TRANSCRITO DO BLOG http://joseluizloureiro.blogspot.com/

Na estrada que vae da estação de Piranguinho á villa de S. Caetano a Vargen Grande, comarca de Itajubá, a uns quatro kilometros daquella estação, existe um lagedo, a proposito do qual ocorrem duas lendas entre os habitantes daquella zona sul-mineira.

A localidade apresenta pontos de vista admiráveis, principalmente nas claras manhãs, cheias de luz, quando o sol banha os prados e os montes, ou ah cair de uma tarde limpida e serena, quando o viandante vae em demanda de pouso na villa.

No lugar a que se refere a lenda, um pequeno veio de agua corre pela lage, marulhando docemente, crystallina e fresca, descendo pr uma gruta. Do lado de cima desenvolve-se o terreno em suaves ondulações, até terminar, muito ao longe, em uma quasi escarpa, que se perde no horizonte, numa confusão de luz, sob o azul translúcido do céo. A paisagem é de bellissimo effeito e prende o olhar do viajorcomtemplativo.
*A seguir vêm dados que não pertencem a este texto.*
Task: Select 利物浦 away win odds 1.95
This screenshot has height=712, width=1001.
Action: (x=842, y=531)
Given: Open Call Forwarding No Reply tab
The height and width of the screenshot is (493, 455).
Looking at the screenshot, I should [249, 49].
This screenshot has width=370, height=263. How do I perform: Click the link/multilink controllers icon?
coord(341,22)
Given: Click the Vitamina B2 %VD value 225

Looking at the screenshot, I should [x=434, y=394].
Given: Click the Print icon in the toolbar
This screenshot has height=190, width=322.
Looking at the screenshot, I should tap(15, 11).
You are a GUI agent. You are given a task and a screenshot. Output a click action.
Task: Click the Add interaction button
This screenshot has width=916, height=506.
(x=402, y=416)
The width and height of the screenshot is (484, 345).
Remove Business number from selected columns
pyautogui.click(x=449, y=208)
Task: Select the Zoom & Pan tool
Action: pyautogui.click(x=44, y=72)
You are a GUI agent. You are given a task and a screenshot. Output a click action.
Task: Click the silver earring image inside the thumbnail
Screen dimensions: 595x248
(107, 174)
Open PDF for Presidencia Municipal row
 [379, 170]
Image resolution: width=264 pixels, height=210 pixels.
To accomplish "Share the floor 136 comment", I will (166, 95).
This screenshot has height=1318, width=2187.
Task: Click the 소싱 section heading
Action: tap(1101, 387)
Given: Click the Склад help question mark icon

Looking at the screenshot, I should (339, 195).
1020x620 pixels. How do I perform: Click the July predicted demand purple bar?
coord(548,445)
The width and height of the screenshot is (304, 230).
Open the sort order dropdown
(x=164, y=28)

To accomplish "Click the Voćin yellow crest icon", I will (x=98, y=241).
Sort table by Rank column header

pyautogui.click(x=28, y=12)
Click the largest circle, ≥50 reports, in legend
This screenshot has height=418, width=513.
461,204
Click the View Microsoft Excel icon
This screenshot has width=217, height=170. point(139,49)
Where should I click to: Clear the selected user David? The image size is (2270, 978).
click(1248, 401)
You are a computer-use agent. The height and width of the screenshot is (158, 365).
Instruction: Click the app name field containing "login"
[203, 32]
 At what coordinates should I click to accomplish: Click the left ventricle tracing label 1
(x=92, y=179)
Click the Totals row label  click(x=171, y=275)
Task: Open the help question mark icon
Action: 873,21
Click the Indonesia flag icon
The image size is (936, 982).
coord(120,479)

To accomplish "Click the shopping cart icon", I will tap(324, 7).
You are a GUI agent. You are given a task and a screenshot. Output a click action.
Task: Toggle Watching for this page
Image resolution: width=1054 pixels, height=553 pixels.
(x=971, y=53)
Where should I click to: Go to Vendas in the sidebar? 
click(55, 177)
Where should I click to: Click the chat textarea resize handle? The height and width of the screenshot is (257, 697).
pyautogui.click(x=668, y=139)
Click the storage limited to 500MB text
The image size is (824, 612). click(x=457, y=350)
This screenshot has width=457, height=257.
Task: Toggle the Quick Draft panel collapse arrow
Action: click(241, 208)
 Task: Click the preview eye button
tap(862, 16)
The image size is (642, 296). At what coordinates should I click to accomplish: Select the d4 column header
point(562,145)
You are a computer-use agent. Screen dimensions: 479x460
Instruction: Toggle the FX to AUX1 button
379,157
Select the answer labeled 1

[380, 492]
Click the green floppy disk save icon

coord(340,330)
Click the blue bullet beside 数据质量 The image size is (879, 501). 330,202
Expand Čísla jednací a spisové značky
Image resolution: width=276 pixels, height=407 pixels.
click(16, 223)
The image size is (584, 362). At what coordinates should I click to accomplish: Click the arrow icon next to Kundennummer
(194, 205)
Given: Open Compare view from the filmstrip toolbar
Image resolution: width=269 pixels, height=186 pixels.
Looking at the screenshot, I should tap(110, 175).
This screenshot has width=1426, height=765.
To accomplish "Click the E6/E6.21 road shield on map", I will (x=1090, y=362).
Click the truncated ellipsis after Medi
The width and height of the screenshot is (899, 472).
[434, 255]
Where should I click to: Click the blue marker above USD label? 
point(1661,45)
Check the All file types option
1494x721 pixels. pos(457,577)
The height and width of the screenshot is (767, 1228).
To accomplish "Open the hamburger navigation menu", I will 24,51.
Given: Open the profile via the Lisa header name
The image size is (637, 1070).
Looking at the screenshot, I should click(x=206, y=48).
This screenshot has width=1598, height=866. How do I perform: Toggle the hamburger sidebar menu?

Próximo á Lage, do lado superior da estrada, vê-se uma choça abandonada e em ruinas. Nesse mesmo lugar existiu outra, mais bem construida, na qual, pelo correr do anno de 1830, residiu um sacerdote, que ali mesmo dizia missa, sendo ahi celebrado o primeiro sacrificio, até que, em 1849, foi creado o districto de S. Caetano.

Os primeiros padres que ali celebraram o officio divino foram os rvds. João Baptista e Athanasio José Rodrigues, este ultimo de nacionalidade portugueza.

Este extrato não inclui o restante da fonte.